Alaska Roads - AK 3

AK 3 (Interstate A4, Parks Highway)

AK 3 is under construction as a freeway for its first several miles from AK 1, where the Glenn Parks Interchange is also under construction. The highway from Wasilla to Denali was built by the efforts of Mary Carey, a Texan who made yearly driving trips to Alaska. She decided to settle in part of the middle of nowhere that is Alaska, southeast of Mount McKinley (and right by a pretty nice view), and then demanded that the proposed road past her be built. As is the usual case, the lone voice wins (well, she had considerable political clout thanks to a letter-writing campaign, and would easily have thrown the government out if they ignored her), and AK 3 was completed in 1972. Today, her daughter is still in that original spot, writing children's books and selling her mother's literary chronicles.

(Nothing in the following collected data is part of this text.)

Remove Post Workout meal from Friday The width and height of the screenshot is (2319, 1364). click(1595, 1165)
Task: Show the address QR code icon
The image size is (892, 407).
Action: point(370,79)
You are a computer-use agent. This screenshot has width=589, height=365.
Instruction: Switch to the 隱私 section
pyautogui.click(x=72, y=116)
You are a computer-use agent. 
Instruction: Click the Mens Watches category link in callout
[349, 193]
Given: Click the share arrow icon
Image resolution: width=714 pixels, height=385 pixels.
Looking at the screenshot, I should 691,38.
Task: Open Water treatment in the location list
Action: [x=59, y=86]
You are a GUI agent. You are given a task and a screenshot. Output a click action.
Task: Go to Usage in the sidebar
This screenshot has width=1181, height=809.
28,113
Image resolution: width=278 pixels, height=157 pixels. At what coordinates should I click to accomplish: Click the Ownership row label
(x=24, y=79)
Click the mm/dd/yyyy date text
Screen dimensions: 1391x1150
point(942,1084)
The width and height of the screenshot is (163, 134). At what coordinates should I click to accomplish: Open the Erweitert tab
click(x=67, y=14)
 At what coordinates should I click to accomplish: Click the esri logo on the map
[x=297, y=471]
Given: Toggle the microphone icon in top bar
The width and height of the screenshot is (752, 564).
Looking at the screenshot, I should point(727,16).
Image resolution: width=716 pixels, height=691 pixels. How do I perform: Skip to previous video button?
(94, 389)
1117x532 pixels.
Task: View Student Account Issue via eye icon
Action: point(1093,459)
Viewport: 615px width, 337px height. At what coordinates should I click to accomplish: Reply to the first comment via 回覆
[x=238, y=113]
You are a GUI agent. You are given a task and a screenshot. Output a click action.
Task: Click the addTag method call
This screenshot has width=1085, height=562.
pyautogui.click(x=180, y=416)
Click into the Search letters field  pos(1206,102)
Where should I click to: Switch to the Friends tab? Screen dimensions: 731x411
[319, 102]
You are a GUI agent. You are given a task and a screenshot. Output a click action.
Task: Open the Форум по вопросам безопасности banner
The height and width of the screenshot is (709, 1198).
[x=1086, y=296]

This is Alaska's 13th state highway, after AK 1-11 and AK 98. This may be the only sign for it, though, at the top of the NB 3 Trunk Road exit. AK Business Loop 3 is the remnant of old AK 3 around the Glenn Parks area, where it has been supplanted by the freeway.

Oh yeah, way to take big photos. The first sign is an old, beat-up reminder that you are leaving Matanuska-Susitna Borough, popularly known as Mat-Su (yes, there are enough people in Alaska to make something popular). The second is the entrance to Denali National Park and Preserve. Denali is also Mt. McKinley, but apparently he wasn't a great President or something.

NB on AK 3 at AK 8, and EB on AK 8 at AK 3. Or, NB Parks Highway at Denali Highway, etc. The Denali Highway runs eastward toward AK 4, and is Alaska's only state-maintained gravel highway south of Fairbanks with the exception of small pieces of AK 10 (which is a very piecemeal road well east of Anchorage that is missing a good 50-100 mile section). That may change, though, as AKDOT is tired of closing it every winter and plowing it in the spring. Think about how much snow accumulates in the interior of Alaska, and you can see why they're tired of having it. (Oddly, according to Oscar Voss, Alaska maintains most roads in the state, so I don't follow what decommissioning would do unless it implies abandonment.) This intersection has several old shields; in particular, the 8 shield in the first photo is older than the 3 shield. Look at the ALASKA text to see the difference.